Despite having no ambition and a low tolerance for organisational faff I’ve found myself acting in a middle-management role, for the second time in as many years. It’s a lot easier this time around. “Acting” is apt because there’s a bit of theatre involved. Not in the “fake it til you make it” way, I’m not claiming imposter syndrome here. These jobs are in no way beyond the average person, rather the difficulty for me is that I struggle to recognise parts of it as being valid work. Fortunately I’m still doing pretty much all of the work for my normal job so I’m not completely untethered from utility.
Yes I have read Bullshit Jobs. I don’t think that I’m in a bullshit job, or that we necessarily have any in the organisation. I hope not because we definitely can’t afford to. But I’ve been doing white collar work for a few years now and have noticed some patterns. A new role gets created and new work proliferates to fill however many FTEs have been allocated. Within a year there’s complaints of job creep and under-resourcing and threats of burnout. I don’t want to go into this too much because talking about this stuff ad infinitum is one of the things I consider to be a waste of time when I’m on the clock. Suffice to say I find the whole thing pretty sus.

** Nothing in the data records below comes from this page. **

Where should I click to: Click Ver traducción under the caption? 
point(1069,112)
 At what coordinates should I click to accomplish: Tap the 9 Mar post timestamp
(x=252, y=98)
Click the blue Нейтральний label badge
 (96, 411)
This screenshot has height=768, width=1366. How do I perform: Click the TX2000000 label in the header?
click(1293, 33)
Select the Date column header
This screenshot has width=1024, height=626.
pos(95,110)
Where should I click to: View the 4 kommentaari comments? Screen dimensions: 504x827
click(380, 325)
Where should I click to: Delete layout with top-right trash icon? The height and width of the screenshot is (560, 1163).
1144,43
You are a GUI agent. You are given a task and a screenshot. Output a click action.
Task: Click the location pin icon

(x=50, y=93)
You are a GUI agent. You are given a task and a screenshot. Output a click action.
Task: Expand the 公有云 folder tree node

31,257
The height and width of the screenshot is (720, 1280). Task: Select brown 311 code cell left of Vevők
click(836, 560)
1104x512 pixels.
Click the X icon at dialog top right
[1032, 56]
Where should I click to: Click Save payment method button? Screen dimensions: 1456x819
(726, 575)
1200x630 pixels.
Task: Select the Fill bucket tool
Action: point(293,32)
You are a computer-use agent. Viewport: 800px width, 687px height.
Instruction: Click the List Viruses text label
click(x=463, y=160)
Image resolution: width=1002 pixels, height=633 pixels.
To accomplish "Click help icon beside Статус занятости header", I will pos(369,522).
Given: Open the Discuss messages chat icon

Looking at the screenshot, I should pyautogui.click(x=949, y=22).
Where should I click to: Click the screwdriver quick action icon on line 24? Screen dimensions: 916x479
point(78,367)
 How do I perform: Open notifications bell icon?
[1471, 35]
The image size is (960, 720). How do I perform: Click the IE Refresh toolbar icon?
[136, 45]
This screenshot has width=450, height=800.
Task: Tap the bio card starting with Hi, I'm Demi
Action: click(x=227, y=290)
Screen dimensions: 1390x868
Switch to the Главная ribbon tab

Because of my background in service jobs/self-employed hustling I hate being at work with nothing to do. In the early days of my email jobs this was probably quite annoying for people around me, but since then I have come to appreciate that it’s truly a marathon. I’ve seen colleagues come and go and procreate and die. Fortunately I realised eventually that the big invisible meta-job is trying to make the work environment pleasant enough that the good people will stay. We’ve been doing pretty good on that the past few years.
Anyway despite this I’ve still struggled with downtime at work and haven’t yet become a stalwart of the 25-minute tea break. The one thing that’s always appeased me when I’m spinning my thumbs is the thought that I could be doing worse than nothing. I could be sending long emails to dozens of recipients re-litigating something that happened a year ago. I could be inventing pointless project work that fails to resolve the one interpersonal issue that it was supposed to obliquely address. I could instigate a review, or even worse, a working group. I could spend a bunch of money on some ill-advised professional development that pisses everyone off. All of that good shit that they pay you the big bucks for.
In my lead role I’ve been coming across this stuff a lot and I’m fighting for my life to not perpetuate it. I haven’t been perfect but I’ve found some clarity of purpose. I try to find out as much information as I can and I’m pretty transparent about telling my teams if it’s going to affect their work. I might live to regret this, but I’ve been working closely with these people for years and I want to treat them like adults. I try to not make anyone’s job harder and if possible to make it easier or more interesting. When shit gets kicked to me I sometimes take it off their hands and sometimes nudge it back with a hint on how to resolve it themselves. I invest time in teaching people how to do stuff on their phones and computers. Not really my job, but actually if I could choose anything that might be part of what I’d like to do. We have extremely variable tech skill levels in our organisation and also heaps of neurodiverse people are drawn to the work and we’ve never really addressed either of these properly in terms of training.
One thing I’m not so strong on is pastoral care. My predecessor in the role is literally a former minister (the church kind) so I decided at the start that I wasn’t going to try to live up to that. But I have found that if I just get people to talk for a while they’ll usually reveal things that are bothering them and often enough they already have an idea of how to solve it. Classic therapy move. I don’t think I have particularly high empathy emotionally but hey, it’s a workplace, you probably don’t want to get too involved. I’m invested mentally in human thriving and that’s probably enough to be getting on with.
Thanks for coming to my shit work chat, there’s not that much else going on at the moment. Pray for me to get bored enough again to finish all the stuff I’ve half written!